- **ZITIERTER ABSCHNITT**
■ ■ ■ ■

Die Kombination der kohärenten Bildgebung mit der Rastermikroskopie zur sogenannten Ptychographie eröffnet die Möglichkeit, auch ausgedehnte Objekte mit hoher Auflösung zu untersuchen. Dabei wird die Probe mit einem räumlich begrenzten, kohärenten Röntgenstrahl abgerastert und an jedem Rasterpunkt ein Beugungsbild von einer im Fernfeld platzierten Beugungskamera registriert. Die Beleuchtungen benachbarter Rasterpunkte müssen dabei zu einem bestimmten Prozentsatz überlappen, um genügend Informationen für eine anschließende computergestützte und eindeutige Rekonstruktion des Objektes sicherzustellen.
Moderne Rekonstruktionsalgorithmen ermöglichen sogar die gleichzeitige Rekonstruktion der Transmissionsfunktion des Objektes und der Beleuchtungsfunktion des eintreffenden Röntgenstrahls. Die Verknüpfung der Ptychographie mit der Tomographie zur 3D-Ptychographie ist der nahe liegende Schritt, um nun auch die dreidimensionale innere Struktur von Objekten mit hoher räumlicher Auflösung zu bestimmen. Die Projektionen an den verschiedenen Winkelpositionen der Probe werden dabei mittels ptychographischer Abrasterung der Probe erzeugt und anschließend der tomographischen Rekonstruktion zugrunde gelegt.

■ ■ ■ ■

- **AUFGABENSTELLUNG**
a - Schreiben Sie aus dem Text zur Ptychographie alles von „Moderne Rekonstruktionsalgorithmen ermöglichen“ bis hinunter zu „Rekonstruktion zugrunde gelegt.“ wortgetreu ab.
b - Wo ist die Beugungskamera laut dem Text zur Ptychographie platziert?
c - Übersetzen Sie den folgenden Satz aus dem Text zur Ptychographie ins Englische: „Moderne Rekonstruktionsalgorithmen ermöglichen sogar die gleichzeitige Rekonstruktion der Transmissionsfunktion des Objektes und der Beleuchtungsfunktion des eintreffenden Röntgenstrahls.“
Das anschließende Material steht in keinem Zusammenhang mit dem Text zur Ptychographie.

- **DATENAUSZUG**

■ ■ ■ ■

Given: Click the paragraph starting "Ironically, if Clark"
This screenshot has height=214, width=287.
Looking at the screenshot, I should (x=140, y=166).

■ ■ ■ ■

- **LÖSUNGEN**
a -
Moderne Rekonstruktionsalgorithmen ermöglichen sogar die gleichzeitige Rekonstruktion der Transmissionsfunktion des Objektes und der Beleuchtungsfunktion des eintreffenden Röntgenstrahls. Die Verknüpfung der Ptychographie mit der Tomographie zur 3D-Ptychographie ist der nahe liegende Schritt, um nun auch die dreidimensionale innere Struktur von Objekten mit hoher räumlicher Auflösung zu bestimmen. Die Projektionen an den verschiedenen Winkelpositionen der Probe werden dabei mittels ptychographischer Abrasterung der Probe erzeugt und anschließend der tomographischen Rekonstruktion zugrunde gelegt.

b - Im Fernfeld.

c - Modern reconstruction algorithms even allow the simultaneous reconstruction of the transmission function of the object and the illumination function of the incident X-ray beam.